Exercises:
• a. Based on the MetaDrive policy text, say whether each statement is true: (i) LaneChangePolicy fixes discrete_steering_dim to 3; (ii) ExtraEnvInputPolicy mainly reimplements the step function; (iii) a PID controller turns the lane change commands into throttle. Answer yes or no for each and quote the deciding words.
• b. From the MetaDrive policy text, quote the passage that begins at the words "frames.append(frame)" and stops after "the get_input_space function.".

** start of Document text **

Unlike the EnvInputPolicy, the LangeChangePolicy accepts high-level commands to determine lane changing and the 3 lane change commands (left, right, keeping) are converted into steering by a PID controller. It is thus an example of intermediate policy connecting high-level driving intention and low-level raw control signals, improving the level of automation.

It is inherited from EnvInputPolicy with use_discrete_action=True and discrete_steering_dim fixed to 3. Thus the shape of its input space is [3, discrete_throttle_dim]. When the first element of action is 0, 1, or 2, the car will perform left lane changing, lane keeping, and right lane changing, respectively. The following example shows an example where the car is performing lane-changing and lane-keeping across 3 lanes. Similar to agent_observation, here we use agent_policy to specify the policy controlling the target vehicle. It overrides the default EnvInputPolicy with LaneChangePolicy.

from metadrive.envs.metadrive_env import MetaDriveEnv
from metadrive.policy.lange_change_policy import LaneChangePolicy
from metadrive.utils import generate_gif

env=MetaDriveEnv(dict(map="C",
                      discrete_action=True,
                      use_multi_discrete=True,
                      agent_policy=LaneChangePolicy,
                      log_level=50,
                      traffic_density=0))
frames=[]
try:
    # run several episodes
    env.reset()
    for step in range(300):
        # change command
        if step<90:
            steering = 1
            command = "lane keeping"
        elif step<100:
            steering = 0
            command = "right lane changing"
        elif step<140:
            steering = 1
            command = "lane keeping"
        elif step<160:
            steering = 0
            command = "right lane changing"
        elif step<200:
            steering = 2
            command = "left lane changing"
        else:
            steering = 1
            command = "lane keeping"
        # simulation
        _,_,_,_,info = env.step([steering, 3])
        frame= env.render(mode="topdown", 
                          window=False,
                          text={"command": command},
                          screen_size=(700, 900),
                          camera_position=(60,-54))
        frames.append(frame)
        if info["arrive_dest"]:
            break
    generate_gif(frames)
finally:
    env.close()
Image(open("demo.gif", "rb").read())
_images/07aec91d9cfda2d53a2acd8cc7347c7e6037c36129947940c2357404376cc0db.png

ExtraEnvInputPolicy

Sometimes we want to input more information or control signals to the vehicle control system or the MetaDrive simulator. This can be achieved with ExtraEnvInputPolicy. It allows env.step() to accept more information besides [steering throttle] and thus extra external information can be passed to the simulator. It inherits from EnvInputPolicy and reimplement mainly the get_input_space function.

from metadrive.policy.env_input_policy import ExtraEnvInputPolicy
from metadrive.utils import print_source
print_source(ExtraEnvInputPolicy.get_input_space)
@classmethod
def get_input_space(cls):
    """
    Define the input space as a Dict Space
    Returns: Dict action space

    """
    action_space = super(ExtraEnvInputPolicy, cls).get_input_space()

** end of Document text **
** start of Recorded information **

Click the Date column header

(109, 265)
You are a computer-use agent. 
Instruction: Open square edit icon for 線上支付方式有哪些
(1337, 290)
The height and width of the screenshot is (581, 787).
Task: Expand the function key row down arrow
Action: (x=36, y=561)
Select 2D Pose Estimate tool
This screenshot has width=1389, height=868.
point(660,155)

** end of Recorded information **

Solutions to the problems:
• a.
(i) Yes: "It is inherited from EnvInputPolicy with use_discrete_action=True and discrete_steering_dim fixed to 3."
(ii) No: "It inherits from EnvInputPolicy and reimplement mainly the get_input_space function."
(iii) No: "the 3 lane change commands (left, right, keeping) are converted into steering by a PID controller."

• b.
frames.append(frame)
        if info["arrive_dest"]:
            break
    generate_gif(frames)
finally:
    env.close()
Image(open("demo.gif", "rb").read())
_images/07aec91d9cfda2d53a2acd8cc7347c7e6037c36129947940c2357404376cc0db.png

ExtraEnvInputPolicy

Sometimes we want to input more information or control signals to the vehicle control system or the MetaDrive simulator. This can be achieved with ExtraEnvInputPolicy. It allows env.step() to accept more information besides [steering throttle] and thus extra external information can be passed to the simulator. It inherits from EnvInputPolicy and reimplement mainly the get_input_space function.